Leave out the pictures, and copy exactly the lines from the line with "Go to the Home dashboard icon" through the last line of the data below.

RECORDS PROVIDED

========================================

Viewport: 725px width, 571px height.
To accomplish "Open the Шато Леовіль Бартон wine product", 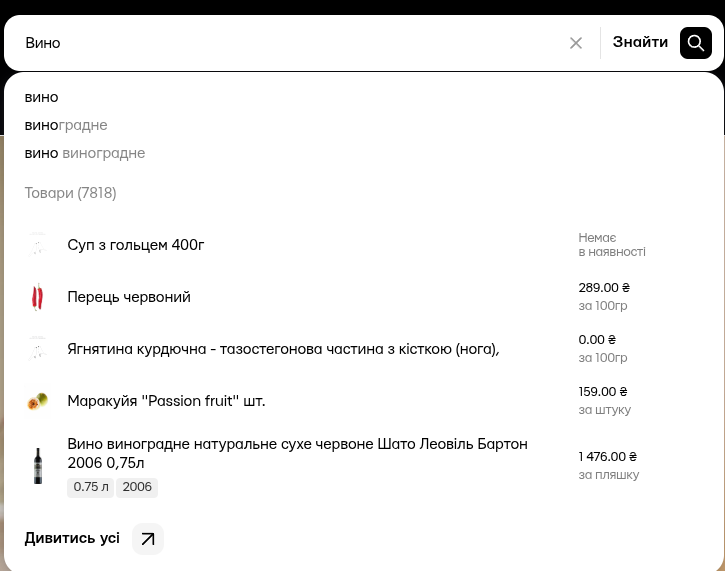I will click(297, 453).
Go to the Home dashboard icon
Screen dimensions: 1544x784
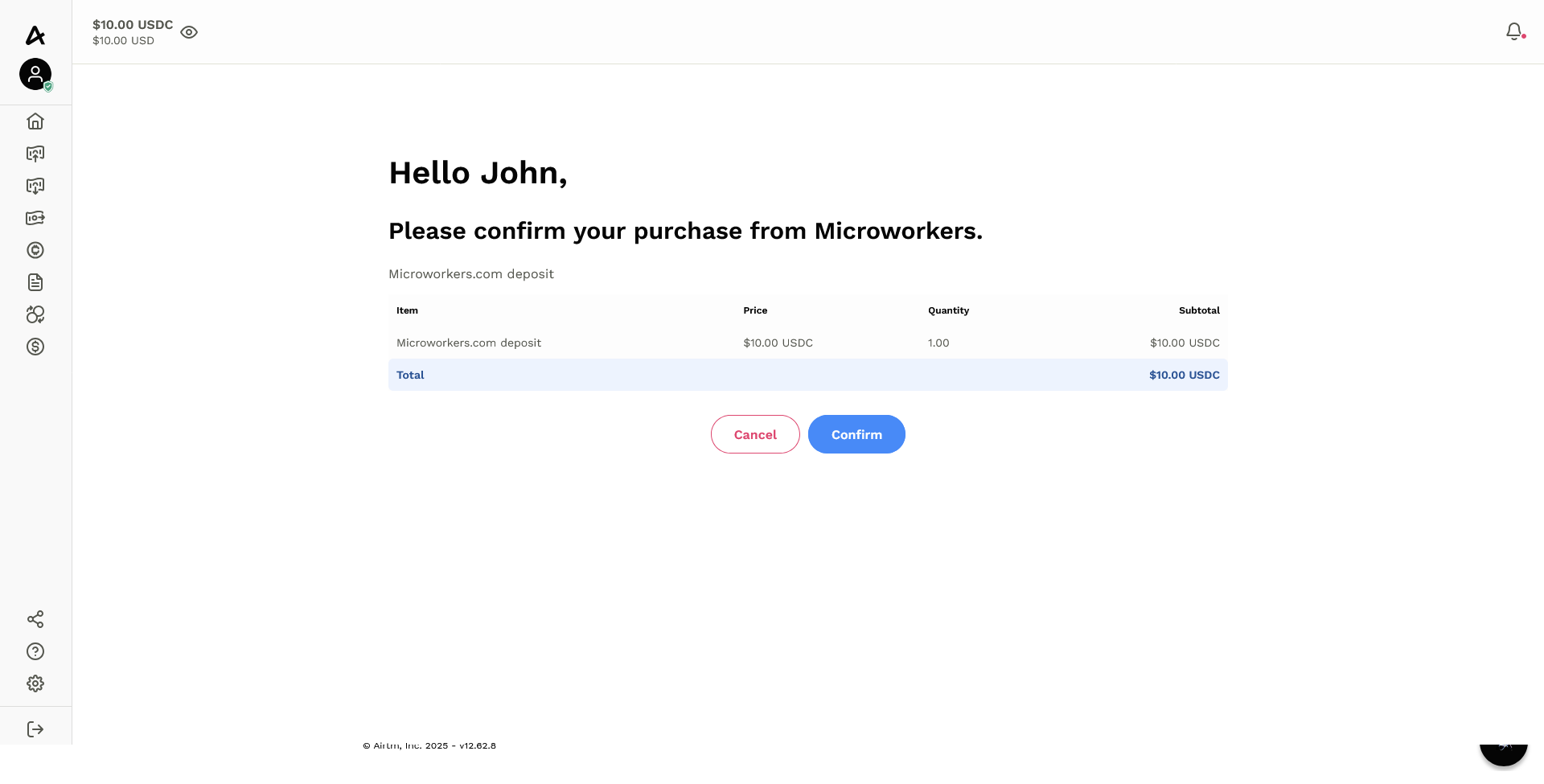(35, 121)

========================================

RESPONSE TO THE EXERCISE
Go to the Home dashboard icon
Screen dimensions: 1544x784
(35, 121)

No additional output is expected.